(STATED EXERCISE A): The passage on the Christian religion says that some imagine the religion consists only in the worship of a God considered in a certain way. List every quality attributed to that God in the passage.

====

556.... Men blaspheme what they do not know.
The Christian religion consists in two points. It is of equal concern to men to
know them, and it is equally dangerous to be ignorant of them. And it is
equally of God's mercy that He has given indications of both.
And yet they take occasion to conclude that
one of these points does not exist, from that which should have caused them to
infer the other. The sages who have said there is only one God have been
persecuted, the Jews were hated, and still more the Christians. They have seen
by the light of nature that if there be a true religion on earth, the course of
all things must tend to it as to a centre.
The whole course of things must have for its
object the establishment and the greatness of religion. Men must have within
them feelings suited to what religion teaches us. And, finally, religion must
so be the object and the centre to which all things tend that whoever knows the
principles of religion can give an explanation both of the whole nature of man
in particular and of the whole course of the world in general.
And on this ground they take occasion to
revile the Christian religion, because they misunderstand it. They imagine that
it consists simply in the worship of a God considered as great, powerful, and
eternal; which is strictly deism, almost as far removed from the Christian
religion as atheism, which is its exact opposite. And thence they conclude that
this religion is not true, because they do not see that all things concur to
the establishment of this point, that God does not manifest Himself to men with
all the evidence which He could show.
But let them conclude what they will against
deism, they will conclude nothing against the Christian religion, which
properly consists in the mystery of the Redeemer, who, uniting in Himself the
two natures, human and divine, has redeemed men from the corruption of sin in
order to reconcile them in His divine person to God.
The Christian religion, then, teaches men
these two truths; that there is a God whom men can know, and that there is a
corruption in their nature which renders them unworthy of Him. It is equally
important to men to know both these points; and it is equally dangerous for man
to know God without knowing his own wretchedness, and to know his own
wretchedness without knowing the Redeemer who can free him from it. The
knowledge of only one of these points gives rise either to the pride of
philosophers, who have known God, and not their own wretchedness, or to the
despair of atheists, who know their own wretchedness, but not the Redeemer.
And, as it is alike necessary to man to know
these two points, so is it alike merciful of God to have made us know them. The
Christian religion does this; it is in this that it consists.
Let us herein examine the order of the world
and see if all things do not tend to establish these two chief points of this
religion: Jesus Christ is end of all, and the centre to which all tends.
Whoever knows Him knows the reason of everything.
Those who fall into error err only through
failure to see one of these two things. We can, then, have an excellent
knowledge of God without that of our own wretchedness and of our own
wretchedness without that of God. But we cannot know Jesus Christ without
knowing at the same time both God and our own wretchedness.

====

(STATED EXERCISE B): Rewrite the part of the item-finding rows that opens with the line containing "You are a computer-use" and runs through the end of the rows, both ends included. Keep every line and request, but multiply each click coordinate in the answers by 0.2 and round to whole numbers, with halves rounded up.

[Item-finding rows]
====

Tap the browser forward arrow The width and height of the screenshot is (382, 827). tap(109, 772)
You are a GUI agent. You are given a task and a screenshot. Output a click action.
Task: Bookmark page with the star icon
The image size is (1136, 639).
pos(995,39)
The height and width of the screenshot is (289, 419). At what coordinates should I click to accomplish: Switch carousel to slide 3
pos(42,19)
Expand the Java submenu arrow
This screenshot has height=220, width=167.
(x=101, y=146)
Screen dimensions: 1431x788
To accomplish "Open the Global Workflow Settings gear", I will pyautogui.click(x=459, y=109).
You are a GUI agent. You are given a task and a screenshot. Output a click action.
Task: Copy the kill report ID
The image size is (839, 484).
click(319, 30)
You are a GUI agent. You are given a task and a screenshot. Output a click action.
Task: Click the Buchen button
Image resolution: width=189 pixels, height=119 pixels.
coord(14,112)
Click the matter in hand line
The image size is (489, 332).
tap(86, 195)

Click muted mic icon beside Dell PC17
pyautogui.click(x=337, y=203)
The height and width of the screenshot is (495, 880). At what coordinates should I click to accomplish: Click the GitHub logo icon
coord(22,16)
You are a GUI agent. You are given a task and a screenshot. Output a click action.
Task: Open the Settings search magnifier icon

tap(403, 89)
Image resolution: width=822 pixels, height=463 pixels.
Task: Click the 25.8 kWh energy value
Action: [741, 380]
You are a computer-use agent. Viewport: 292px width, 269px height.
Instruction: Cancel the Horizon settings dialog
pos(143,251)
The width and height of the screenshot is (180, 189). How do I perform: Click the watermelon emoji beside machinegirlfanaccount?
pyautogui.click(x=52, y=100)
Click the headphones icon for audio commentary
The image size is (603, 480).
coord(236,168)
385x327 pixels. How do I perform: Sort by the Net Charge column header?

====

(WRITTEN ANSWER A): great, powerful, eternal

(WRITTEN ANSWER B):
You are a computer-use agent. Viewport: 292px width, 269px height.
Instruction: Cancel the Horizon settings dialog
pos(29,50)
The width and height of the screenshot is (180, 189). How do I perform: Click the watermelon emoji beside machinegirlfanaccount?
pyautogui.click(x=10, y=20)
Click the headphones icon for audio commentary
The image size is (603, 480).
coord(47,34)
385x327 pixels. How do I perform: Sort by the Net Charge column header?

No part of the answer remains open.